Extrait du document >>
=====
Voyez par exemple avec quelle familiarité impertinente Offenbach traite les frasques des dieux de l’Olympe. Ils apparaissent si proches de nous que nous ne pouvons évidemment qu’en rire.
Pourtant le polythéisme a fait beaucoup moins de mal dans l’histoire des hommes que le monothéisme.
En effet, quand la puissance suprême est divisée entre plusieurs dieux, qui souvent se disputent entre eux, l’homme en devient plus indécis, plus prudent, plus relativiste. Par exemple le partage des dieux en deux camps dans l’Iliade, ceux qui soutiennent les Grecs et ceux qui soutiennent les Troyens, mène à penser aussi à un général partage des valeurs, une ambiguïté axiologique fondamentale, à l’opposé total du manichéisme. Par voie de conséquence l’homme est moins porté à imposer aux autres une volonté qui émanerait d’un dieu unique dont il s’imaginerait le détenteur et très souvent le bras armé.
Certes il y a eu des guerres dans le monde antique, par exemple celle qui opposa Sparte à Athènes. Mais le motif n’en était pas du tout religieux. À l’inverse, le monothéisme a très souvent été instrumentalisé et transposé dans le domaine politique, d’où des guerres dites « saintes », où chacun, sûr de son bon droit et d’être l’agent de la volonté d’un Dieu unique, a étripé un adversaire senti comme un ennemi de ce point de vue. Croisades et Djihad belliqueux obéissent au même schéma.
=====
Consignes de l'exercice >>
1. Répondez à ces questions sur l'extrait :
(a) Qui est cité pour sa familiarité impertinente envers les frasques des dieux de l'Olympe ?
(b) Dans l'Iliade, quels sont les deux camps entre lesquels les dieux se partagent ?
(c) Quelle guerre du monde antique est donnée en exemple ?
2. Citez, s'il vous plaît, le passage de l'extrait qui va de « Voyez par exemple » jusqu'à « évidemment qu’en rire. » inclus.

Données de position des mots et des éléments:
=====
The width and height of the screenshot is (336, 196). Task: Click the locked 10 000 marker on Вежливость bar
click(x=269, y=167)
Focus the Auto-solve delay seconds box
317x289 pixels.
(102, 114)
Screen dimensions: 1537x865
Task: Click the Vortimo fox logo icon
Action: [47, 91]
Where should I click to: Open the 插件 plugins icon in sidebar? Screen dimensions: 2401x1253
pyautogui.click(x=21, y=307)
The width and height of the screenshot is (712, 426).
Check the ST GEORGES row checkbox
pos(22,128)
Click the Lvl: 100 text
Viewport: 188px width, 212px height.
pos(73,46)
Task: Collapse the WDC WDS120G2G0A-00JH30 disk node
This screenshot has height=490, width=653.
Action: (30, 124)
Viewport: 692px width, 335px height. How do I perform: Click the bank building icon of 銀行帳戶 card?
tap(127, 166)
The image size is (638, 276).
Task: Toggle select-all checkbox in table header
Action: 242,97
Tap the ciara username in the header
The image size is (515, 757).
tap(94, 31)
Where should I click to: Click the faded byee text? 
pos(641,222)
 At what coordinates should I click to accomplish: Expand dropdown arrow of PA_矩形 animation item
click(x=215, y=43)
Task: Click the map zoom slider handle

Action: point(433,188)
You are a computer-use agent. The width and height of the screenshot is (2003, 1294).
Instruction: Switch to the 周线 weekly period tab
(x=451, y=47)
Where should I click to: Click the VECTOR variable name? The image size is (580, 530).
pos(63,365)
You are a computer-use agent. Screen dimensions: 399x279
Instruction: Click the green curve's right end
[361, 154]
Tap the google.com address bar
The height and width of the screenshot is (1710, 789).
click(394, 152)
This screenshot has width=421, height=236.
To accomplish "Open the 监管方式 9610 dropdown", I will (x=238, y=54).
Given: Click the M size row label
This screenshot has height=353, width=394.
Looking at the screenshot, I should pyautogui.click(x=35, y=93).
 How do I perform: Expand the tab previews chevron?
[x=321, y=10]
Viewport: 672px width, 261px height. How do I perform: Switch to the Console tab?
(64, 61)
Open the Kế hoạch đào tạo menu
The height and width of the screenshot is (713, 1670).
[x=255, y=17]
=====
Les réponses >>
1.
(a) Offenbach.
(b) Ceux qui soutiennent les Grecs et ceux qui soutiennent les Troyens.
(c) Celle qui opposa Sparte à Athènes.

2.
Voyez par exemple avec quelle familiarité impertinente Offenbach traite les frasques des dieux de l’Olympe. Ils apparaissent si proches de nous que nous ne pouvons évidemment qu’en rire.